Amma velâkin gel gelelim ki hiçbir anlam ifade etmeyen birçok konuda birbirimize tahammül edemez duruma geldik. Dinimizde ve kültürümüzde var olan hoşgörünün yerinde yeller estiriyoruz. Adeta hepimiz pimi çekilmiş bomba, tutuşmaya hazır bir kıvılcım bekleyen çıra gibiyiz.
Hiçbirimiz de 'N'olur birazcık sabırlı olalım', 'Git Allah seni bildiği gibi yapsın', 'Seni Allah'a havale ediyorum' demiyor, diyemiyor, demek için de bir çaba göstermiyoruz.
Öfkemizi bir türlü kontrol edemiyoruz. Bencillik zaafımızla hakkımıza razı olmuyor, yaşadıklarımızda kendimizce haklı olduğumuza inanıp, biraz olsun hoşgörü ve anlayışı birbirimize göstermiyor, çok görüyoruz.
Oysa eminim ki sanki hiç ölmeyecek, bu dünyanın mavi boncuklu orta direği kalacakmış gibi hırs içinde olmamızın sebebini bilen yoktur.
Peki, ben bunları niye mi anlattım? Önceki gün bir haber takibi için gittiğim ilçe merkezinde dünyanın fani olduğu gerçeğini bize en iyi anlatacak yer olan mezarlık önünde şahit olduğum bir grubun yumruklu kavgasından dolayı.
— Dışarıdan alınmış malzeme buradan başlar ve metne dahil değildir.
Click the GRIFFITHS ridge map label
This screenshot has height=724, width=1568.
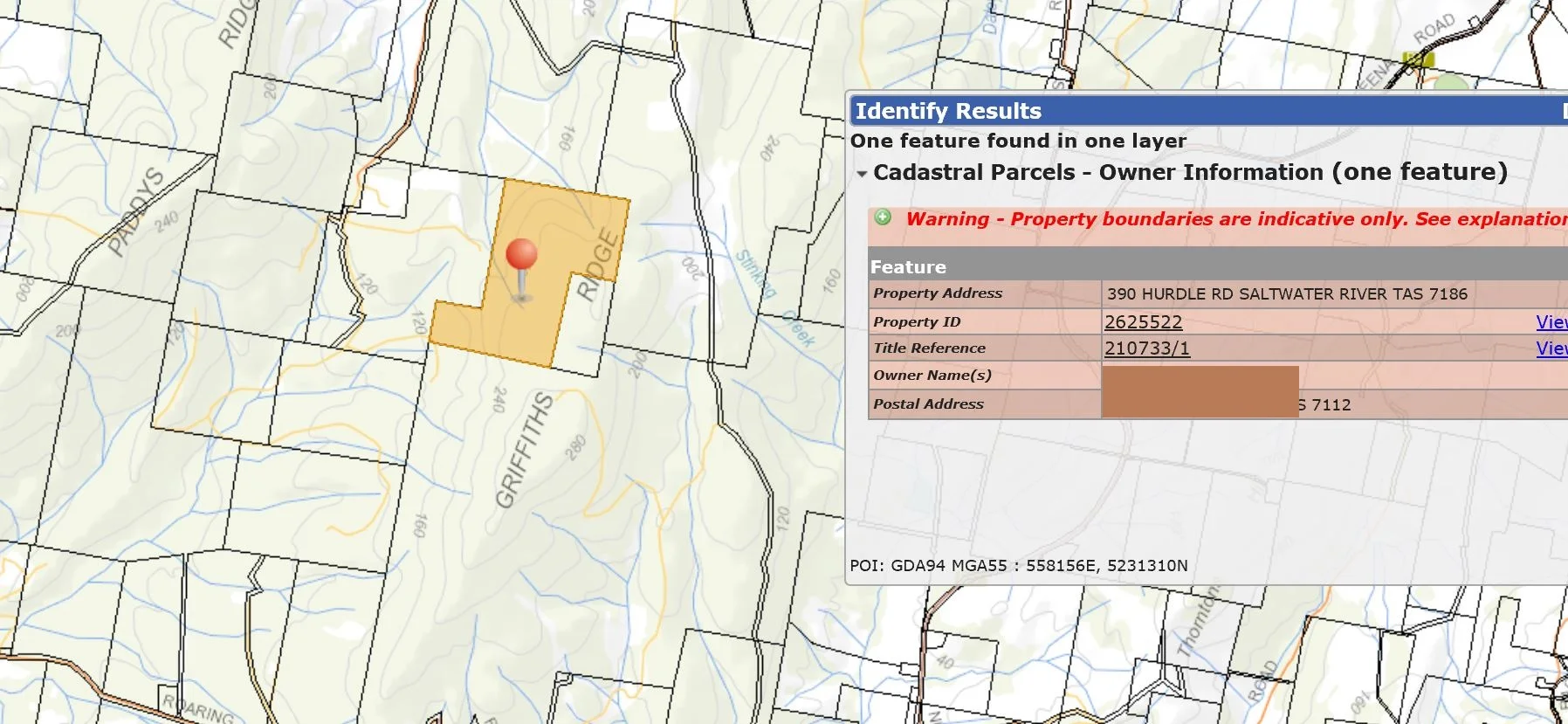tap(525, 450)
Kavganın nedenini öğrendiğimde yuh ki yuh artık, hem de milyonlarca 'yuh' dedim. Mezarlık ziyaretinden çıkanlar ile oradan geçerken kendi aralarındaki konuşmaya yüksek sesle gülen taraf arasında çıkmış kavga.
"Biraz yavaş gülsenize",
"Gülmemizin ölçüsünü sana mı soracağız?"
Allah size, bize, hepimize akıl versin.